Below is a listing; retype exactly the line with "Switch to the Storefront Properties tab" and every line after it through the end, and only those, leaving out the pictures.

═════ INFORMATION SUPPLIED ═════

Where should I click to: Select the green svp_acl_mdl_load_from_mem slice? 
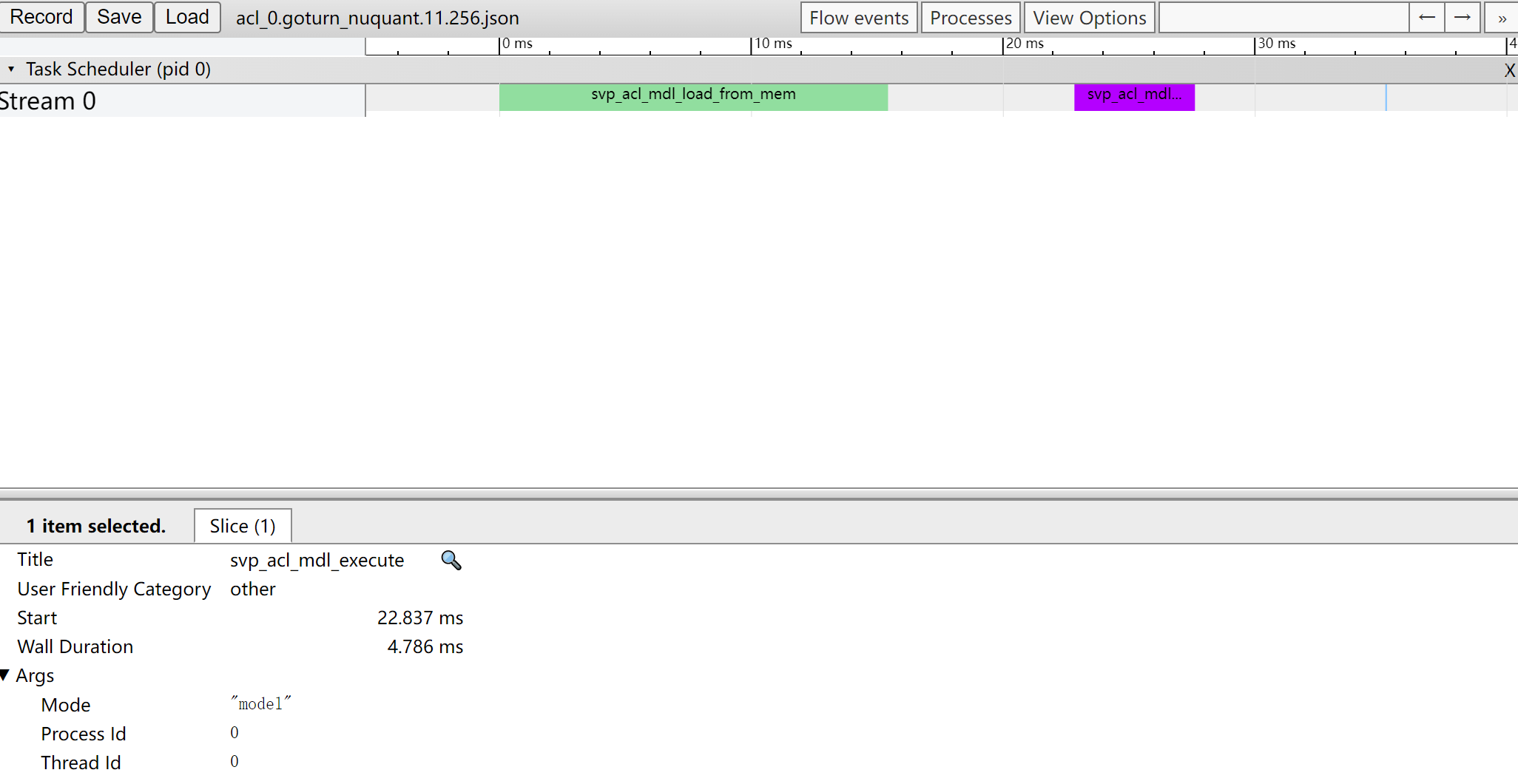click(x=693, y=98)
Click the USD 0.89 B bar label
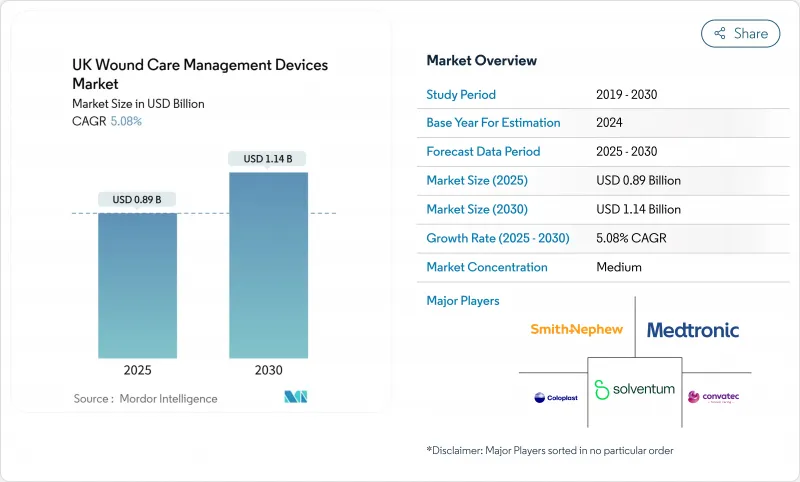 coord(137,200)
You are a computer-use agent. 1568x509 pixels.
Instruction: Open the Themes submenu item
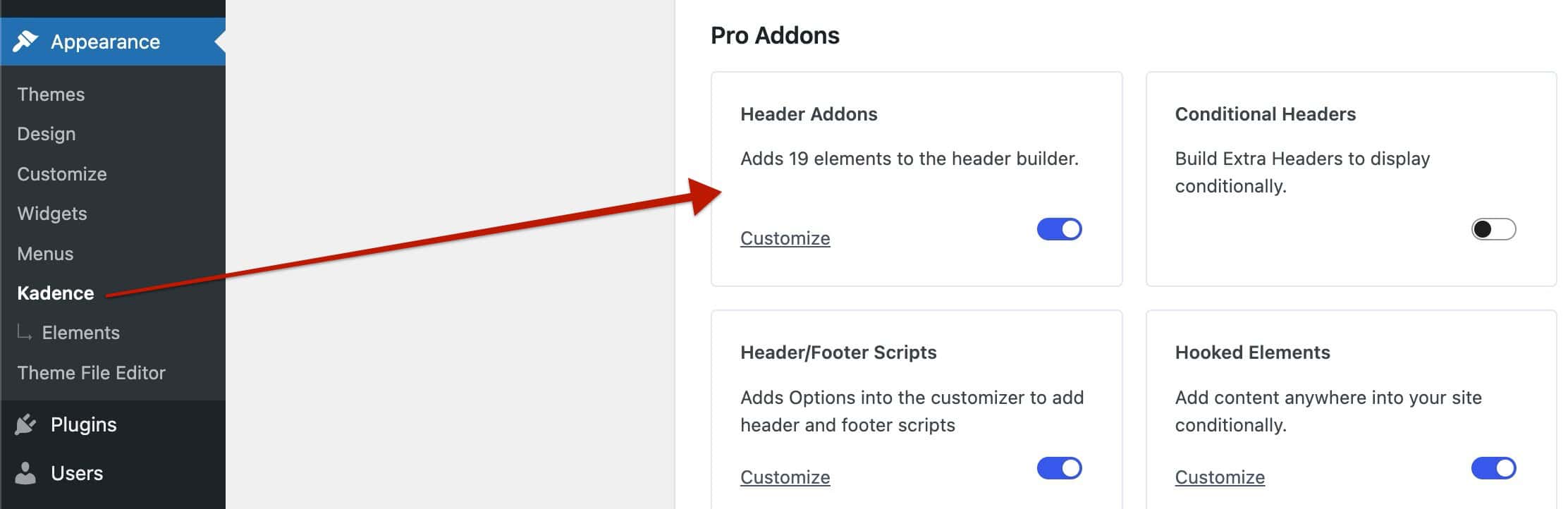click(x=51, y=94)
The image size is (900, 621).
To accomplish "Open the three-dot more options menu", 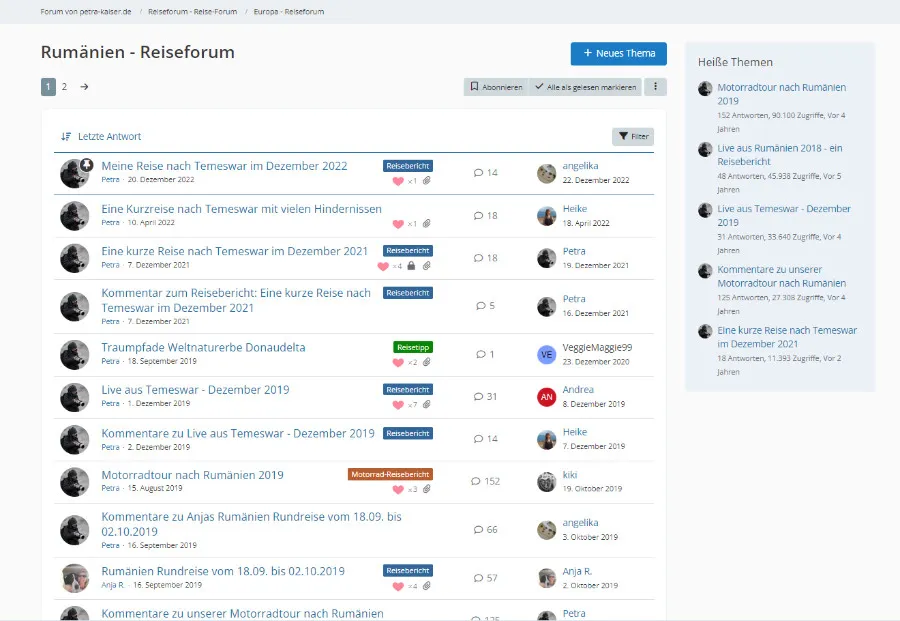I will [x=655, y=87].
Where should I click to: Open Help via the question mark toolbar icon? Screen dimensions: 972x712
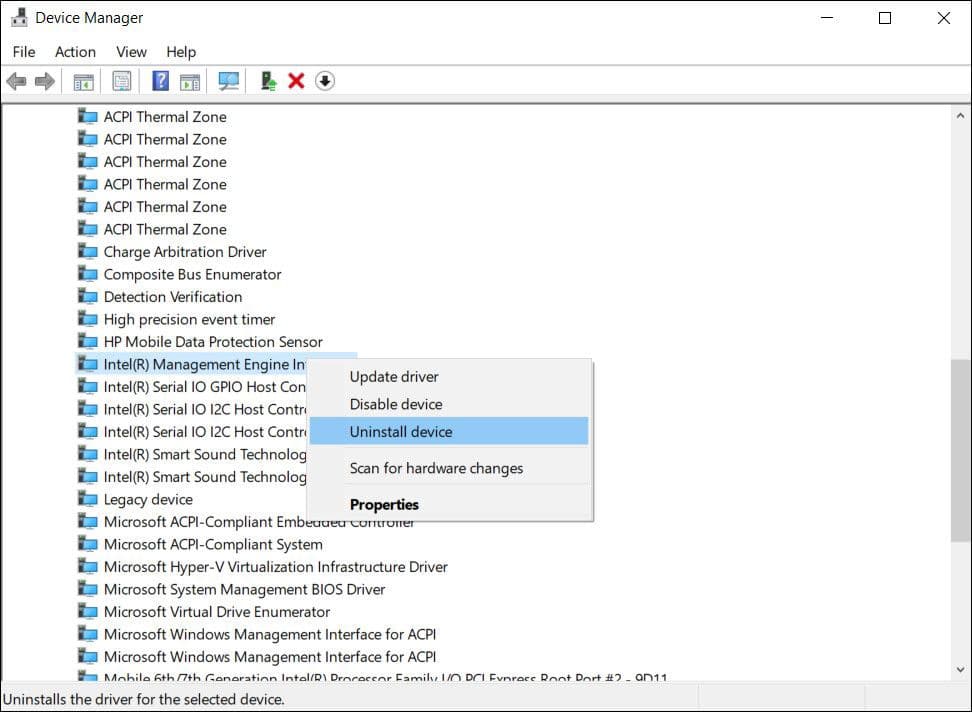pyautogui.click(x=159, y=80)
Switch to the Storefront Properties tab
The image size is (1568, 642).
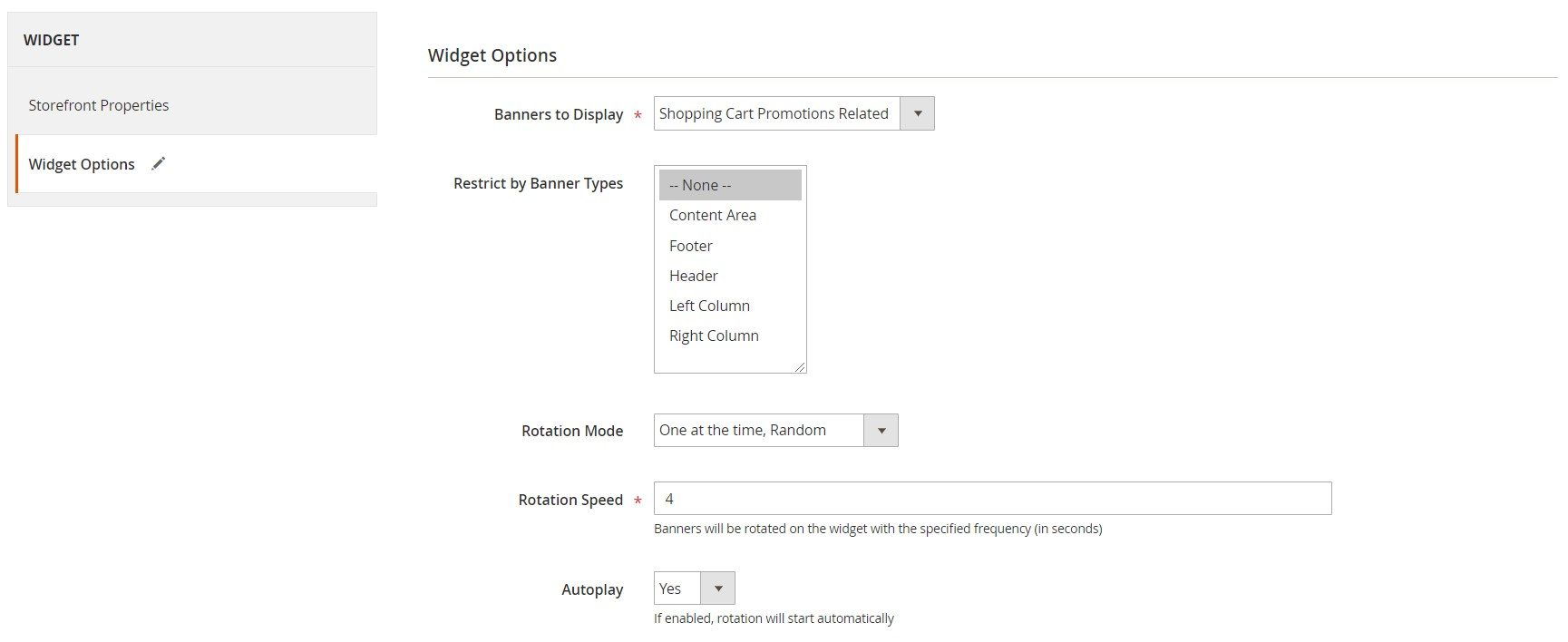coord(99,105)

═════

_ANSWER TO THE EXERCISE_:
Switch to the Storefront Properties tab
The image size is (1568, 642).
coord(99,105)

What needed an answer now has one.